[Source data]
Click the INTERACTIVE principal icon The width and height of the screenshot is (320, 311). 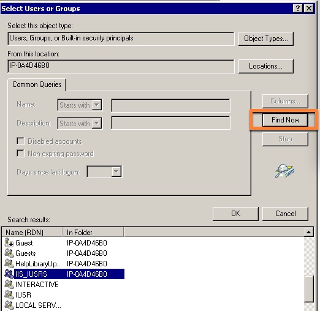(x=9, y=284)
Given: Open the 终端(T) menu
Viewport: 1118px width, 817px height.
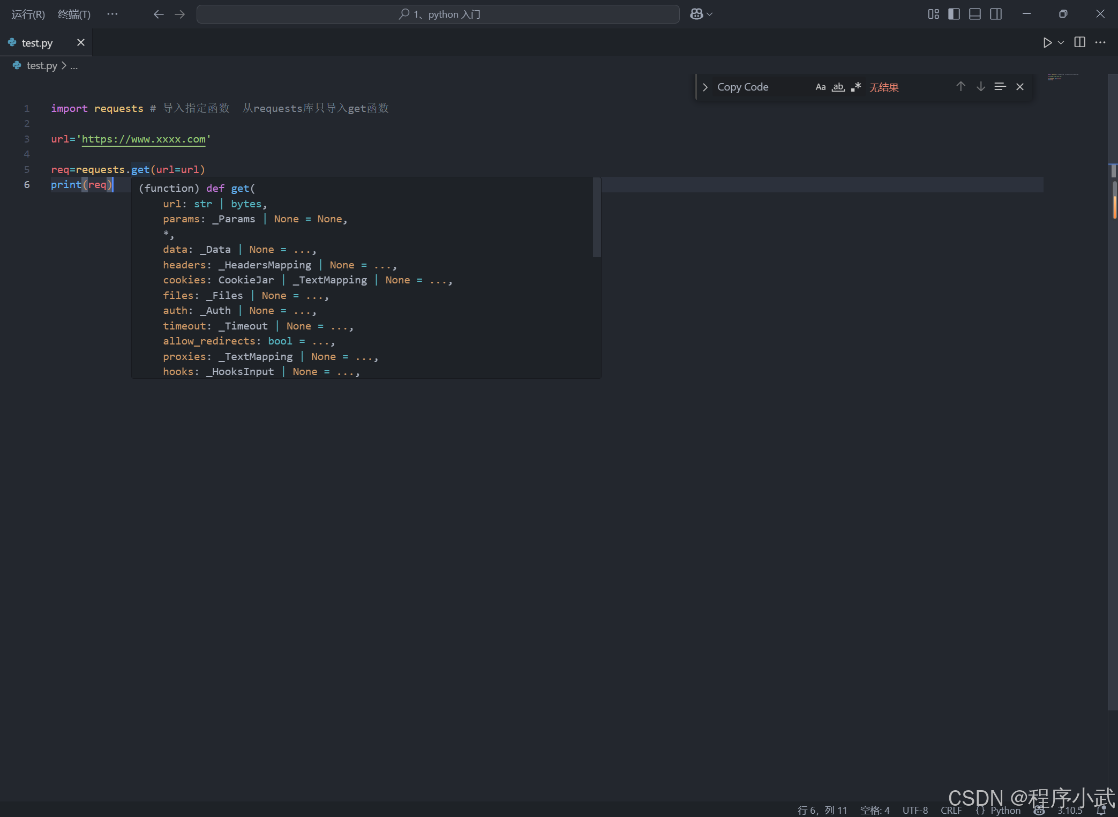Looking at the screenshot, I should tap(74, 14).
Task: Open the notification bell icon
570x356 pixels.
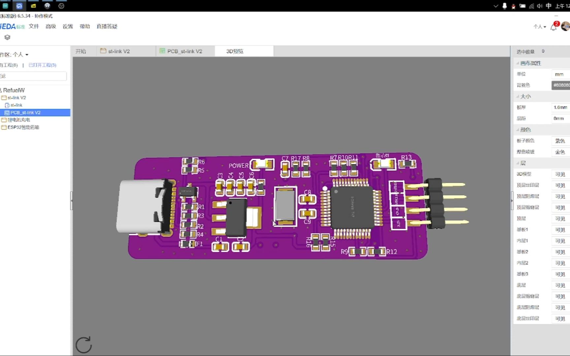Action: pos(554,27)
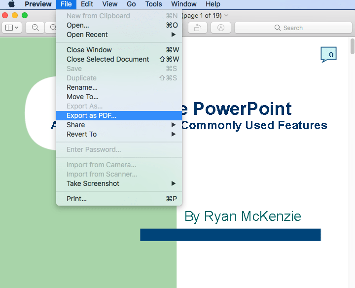Open the Apple menu
The image size is (355, 288).
pyautogui.click(x=11, y=4)
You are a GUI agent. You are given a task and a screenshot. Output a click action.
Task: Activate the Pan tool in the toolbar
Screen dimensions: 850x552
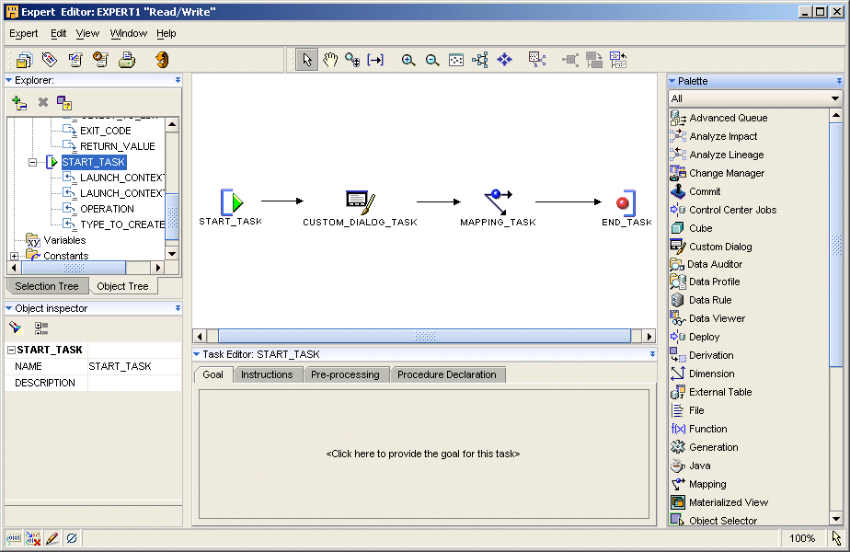331,59
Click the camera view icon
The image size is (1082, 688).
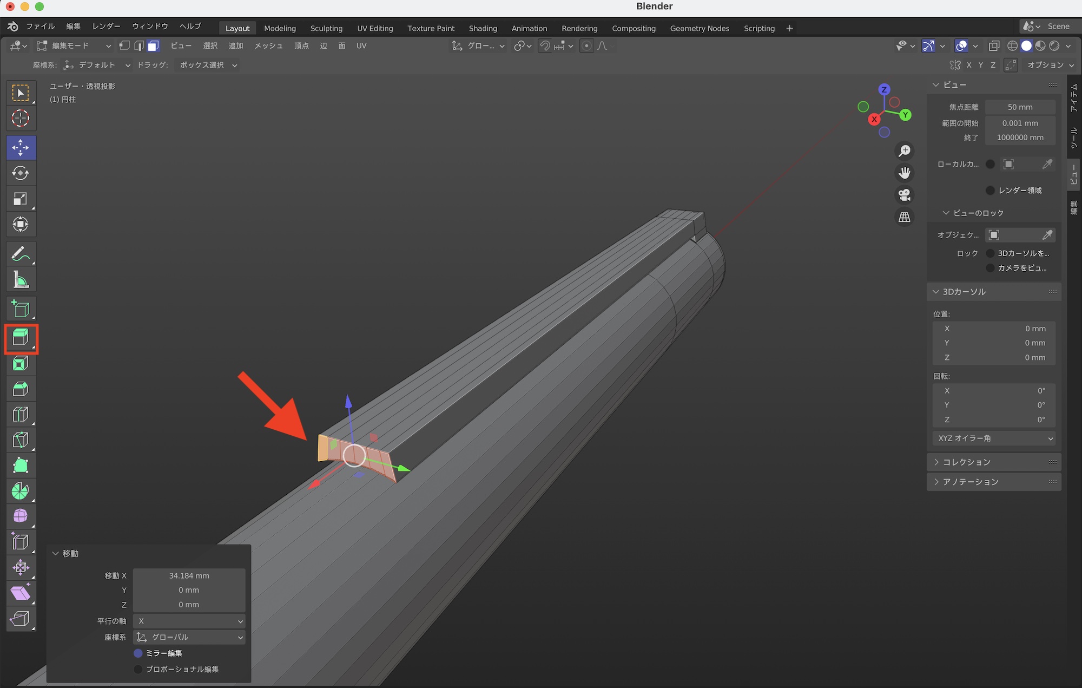pos(905,195)
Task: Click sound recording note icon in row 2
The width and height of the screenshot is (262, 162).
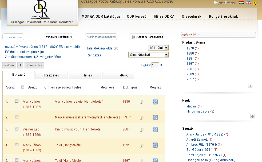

**Work to be completed:** Copy out the entries word for word, from the line with "Given: Open the 终端(T) menu" through the end of the entries, and leave the pictures out.

**Expected answer:**
Given: Open the 终端(T) menu
Viewport: 1118px width, 817px height.
Looking at the screenshot, I should tap(74, 14).
Task: Open the notification bell icon
570x356 pixels.
Action: pos(554,27)
Open the Apple menu
The image size is (355, 288).
pyautogui.click(x=11, y=4)
You are a GUI agent. You are given a task and a screenshot. Output a click action.
Task: Activate the Pan tool in the toolbar
Screen dimensions: 850x552
331,59
Click the camera view icon
The image size is (1082, 688).
pos(905,195)
Task: Click sound recording note icon in row 2
The width and height of the screenshot is (262, 162).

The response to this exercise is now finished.